Endometriosi: fattori ambientali tra le possibili cause di una malattia invalidante
L’endometriosi è una malattia cronica invalidante che impatta notevolmente sulla qualità di vita delle donne che ne sono affette, generando dolore cronico, problemi psicologici e sociali, e in alcuni casi sub-fertilità o infertilità. Si manifesta con la presenza anomala di tessuto endometriale all’esterno dell’utero, interessando il peritoneo e gli organi pelvici, ma in rari casi anche fegato, diaframma e polmoni.
Il workshop del 2 dicembre all’Istituto superiore di sanità (Iss) ha presentato i risultati di progetti finanziati dal Ministero della salute, con l’obiettivo di migliorare la comprensione della malattia e favorire interventi di diagnosi precoce e trattamento. Un focus particolare è stato dedicato alle aree ad alta incidenza e agli studi ambientali, per aprire nuove strade nella ricerca sulle cause e nella prevenzione dell’endometriosi.
Tra le ipotesi emergenti vi è infatti una possibile correlazione tra la malattia e l’esposizione a inquinanti ambientali. Studi preliminari suggeriscono che sostanze come diossine, policlorobifenili (PCB), cadmio e piombo, presenti in aree contaminate, possano contribuire all’insorgenza della patologia.
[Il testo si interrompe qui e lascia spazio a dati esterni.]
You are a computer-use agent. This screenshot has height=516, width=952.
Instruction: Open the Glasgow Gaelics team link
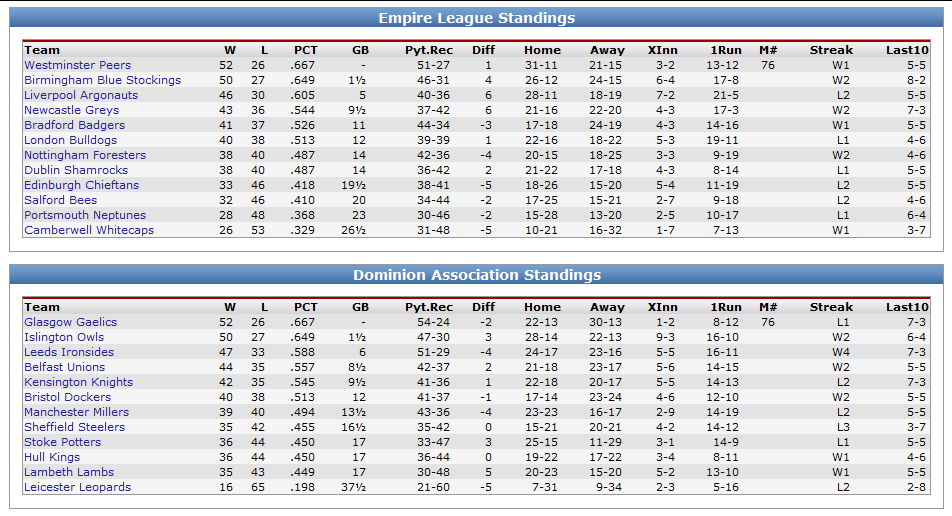tap(70, 322)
L’Iss, in collaborazione con il Dipartimento di ambiente e salute, sta conducendo analisi per identificare aree ad alta incidenza e valutare eventuali correlazioni tra fattori ambientali ed endometriosi.
Nonostante le evidenze epidemiologiche, la diagnosi di endometriosi resta complessa, con tempi medi che variano tra i 7 e i 10 anni dalla comparsa dei sintomi. Le difficoltà derivano dall’aspecificità dei segnali clinici e dalla necessità di interventi ospedalieri solo nei casi più gravi, fattore che contribuisce a una sottostima della diffusione reale della malattia.
Tra il 2011 e il 2020 oltre 134.000 donne italiane di età compresa tra 15 e 50 anni sono state ricoverate almeno una volta per endometriosi. Tuttavia, si stima che nel decennio la patologia abbia interessato quasi 1,9 milioni di donne.
Le aree più colpite includono Lombardia, Veneto, Emilia-Romagna, Toscana, Umbria, Puglia, Calabria, Sicilia e Sardegna, con il picco di incidenza tra i 31 e i 35 anni.